3xcaffeine · rycerzes · Apr 26, 2026 · Apr 26, 2026 · Apr 26, 2026 · Apr 26, 2026
diff --git a/README.md b/README.md
diff --git a/assets/blog.md b/assets/blog.md
@@ -0,0 +1,98 @@
+# Building long-horizon SWE environments on Hugging Face: Frontier SWE × OpenEnv
+
+**By the-thing**: we packaged and adapted 4 [FrontierSWE](https://www.frontierswe.com/) tasks as [OpenEnv](https://github.com/rycerzes/OpenEnv)-shaped services, pushed them to **Hugging Face Spaces**, and ran an **offline RL-style** training loop with public **datasets**, **Trackio** metrics, and a trainer Space.
+
+---
+
+## TL;DR
+
+- **Four Dockerized environments** (notebook compression, Postgres wire adapter on SQLite, dependent type checker, libexpat → x86-64 asm) with a **shared Gym-style API** and **MCP** tools for planning and submission.

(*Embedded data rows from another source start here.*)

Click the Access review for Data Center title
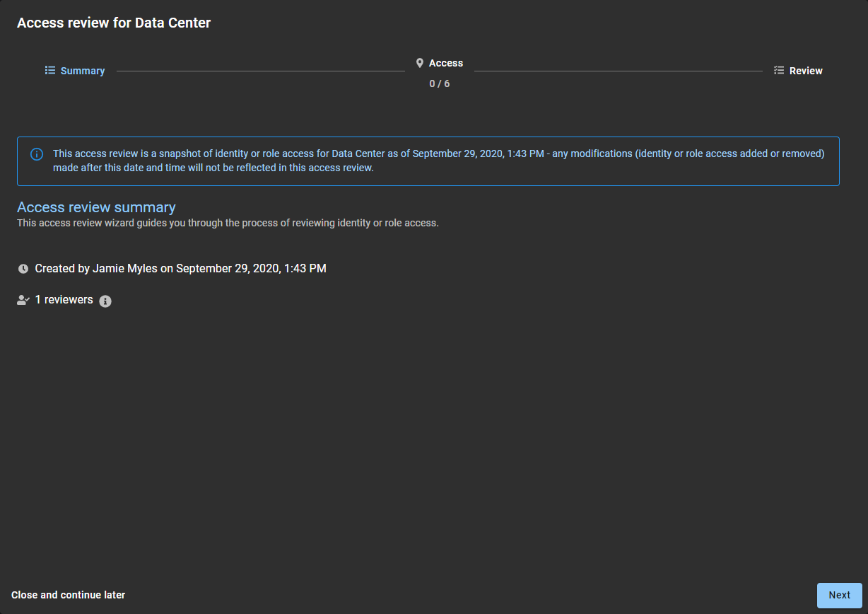Image resolution: width=868 pixels, height=614 pixels. [114, 23]
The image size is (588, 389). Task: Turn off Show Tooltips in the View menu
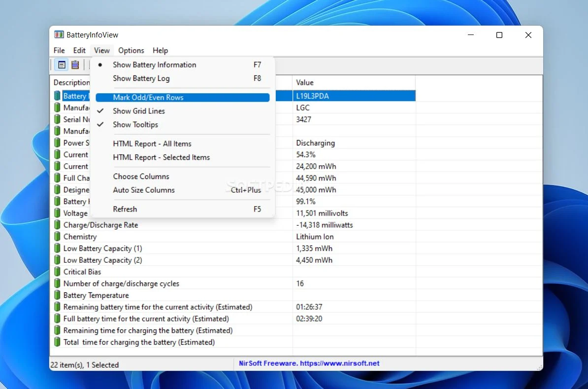tap(135, 125)
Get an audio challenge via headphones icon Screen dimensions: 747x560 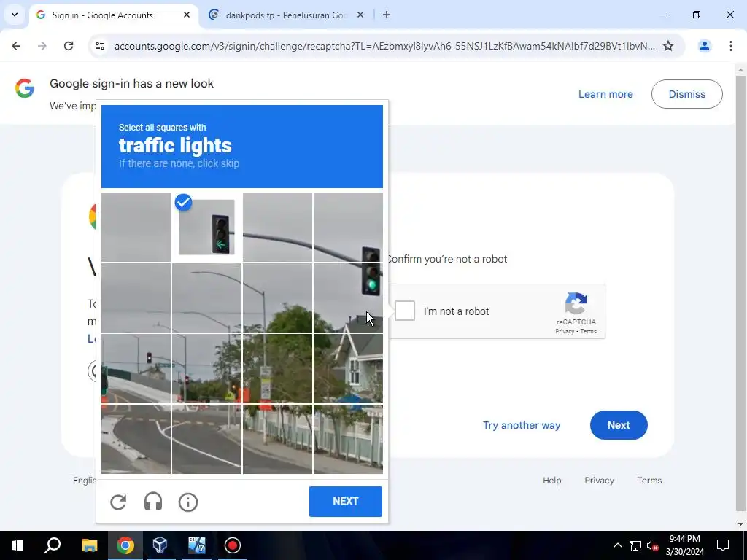(153, 502)
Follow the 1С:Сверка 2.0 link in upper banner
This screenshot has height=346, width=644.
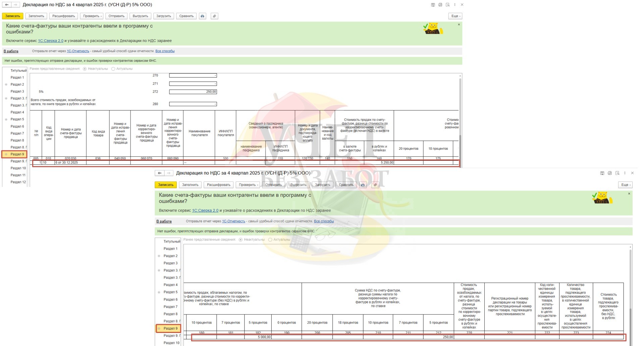point(51,41)
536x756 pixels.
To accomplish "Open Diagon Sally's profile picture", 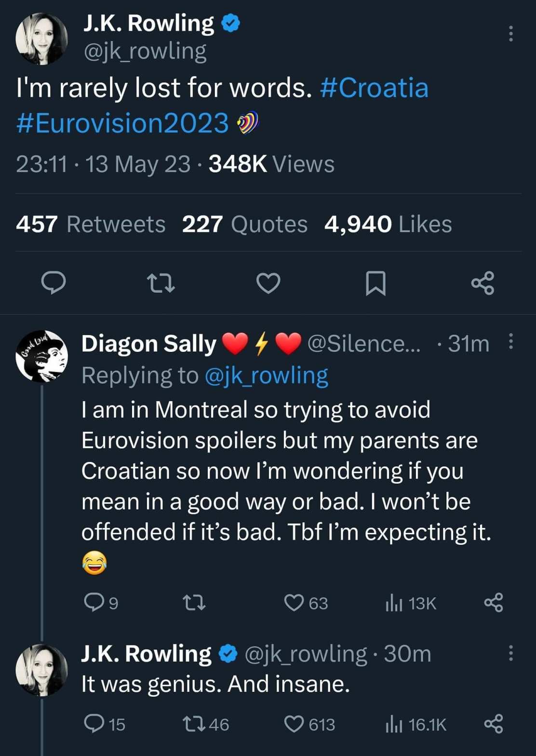I will pyautogui.click(x=41, y=357).
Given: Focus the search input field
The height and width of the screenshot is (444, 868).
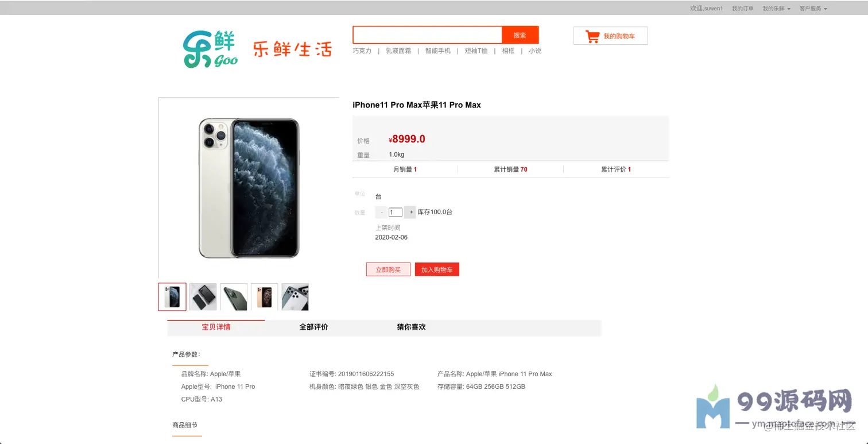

+- **Custom harness adapter** built on top of OpenEnv harness work ([meta-pytorch/OpenEnv PR #389](https://github.com/meta-pytorch/OpenEnv/pull/389) and RFC005), then forked and extended in [`rycerzes/OpenEnv` on `feature/pi-harness-adapter`](https://github.com/rycerzes/OpenEnv/commits/feature/pi-harness-adapter/).
+- **Composite rubric**: gates → L1 (tests / `reward.json` / regex ratios) → optional LLM layers → **episode reward** you can log and filter on for training.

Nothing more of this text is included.